Can L’Hôpital’s Rule be applied multiple times?
Yes, you can apply L’Hôpital’s Rule repeatedly as long as each application still results in an indeterminate form (0/0 or ∞/∞). However, always verify the indeterminate form exists before each application—blindly differentiating can lead to incorrect answers.
What is the Gamma function and why does it appear in Dirichlet’s theorem?

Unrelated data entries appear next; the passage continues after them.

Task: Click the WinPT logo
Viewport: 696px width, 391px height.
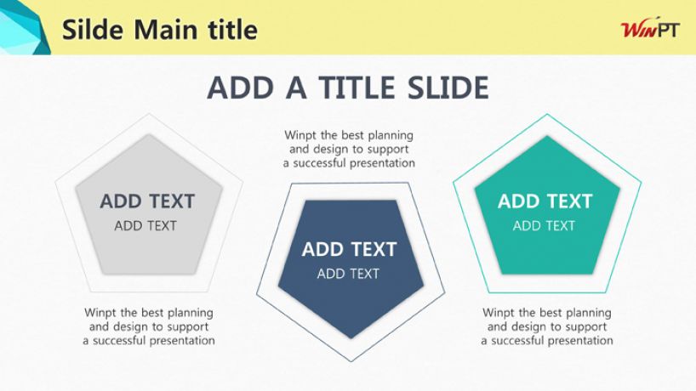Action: (650, 29)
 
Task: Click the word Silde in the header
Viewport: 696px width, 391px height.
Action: (93, 30)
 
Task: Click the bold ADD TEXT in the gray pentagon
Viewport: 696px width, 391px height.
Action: (147, 201)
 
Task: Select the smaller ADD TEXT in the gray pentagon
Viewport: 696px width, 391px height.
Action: (145, 226)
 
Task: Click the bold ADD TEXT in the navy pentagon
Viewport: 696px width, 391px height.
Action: (350, 249)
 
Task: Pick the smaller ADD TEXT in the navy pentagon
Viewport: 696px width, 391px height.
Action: (348, 274)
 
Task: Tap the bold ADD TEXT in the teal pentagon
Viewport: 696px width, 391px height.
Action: (545, 201)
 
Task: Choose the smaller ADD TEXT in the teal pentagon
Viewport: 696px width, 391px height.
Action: (544, 226)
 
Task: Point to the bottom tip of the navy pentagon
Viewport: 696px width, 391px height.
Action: (351, 338)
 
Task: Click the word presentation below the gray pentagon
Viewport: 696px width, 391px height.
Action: (182, 341)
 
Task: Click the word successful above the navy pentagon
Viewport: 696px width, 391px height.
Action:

The Gamma function Γ(n) extends the factorial to non-integer values, with Γ(n) = (n-1)! for positive integers. It appears in Dirichlet’s theorem because the multiple integrals over simplex regions naturally decompose into products of Beta functions, which are ratios of Gamma functions.
What’s the difference between Euler’s theorem and Fermat’s Little Theorem?
Fermat’s Little Theorem is a special case of Euler’s theorem. Fermat states that a^(p-1) ≡ 1 (mod p) when p is prime and gcd(a,p) = 1. Euler generalizes this to any modulus n: a^φ(n) ≡ 1 (mod n) when gcd(a,n) = 1, where φ(n) is Euler’s totient function.
How accurate is the calendar formula for historical dates?
The calendar formula is exact for dates in the Gregorian calendar (post-1582 for most of Europe, later for other regions). For dates before the Gregorian reform, you need to account for the Julian calendar, which has different leap year rules. The formula includes adjustments for century years and leap years.
Why do half-angle formulas help with even-powered trig integrals?
When both sine and cosine have even powers, simple u-substitution doesn’t work because you can’t separate out a single factor. Half-angle formulas convert sin²x and cos²x into expressions involving cos(2x), reducing the power and often making the integral directly computable or amenable to further reduction.
What are the limitations of L’Hôpital’s Rule?
L’Hôpital’s Rule only applies to 0/0 and ∞/∞ indeterminate forms. Other forms like 0·∞, ∞-∞, 0⁰, 1^∞, and ∞⁰ must be algebraically manipulated into 0/0 or ∞/∞ first. Also, the rule fails if the derivative of the denominator is zero at the limit point.
Can Dirichlet’s theorem be extended to more than three variables?
Yes, Dirichlet’s theorem generalizes to any number of variables. For n variables x₁, x₂, …, xₙ with powers l₁-1, l₂-1, …, lₙ-1 over the simplex where all variables are non-negative and sum to at most 1, the integral equals Γ(l₁)Γ(l₂)…Γ(lₙ)/Γ(l₁+l₂+…+lₙ+1).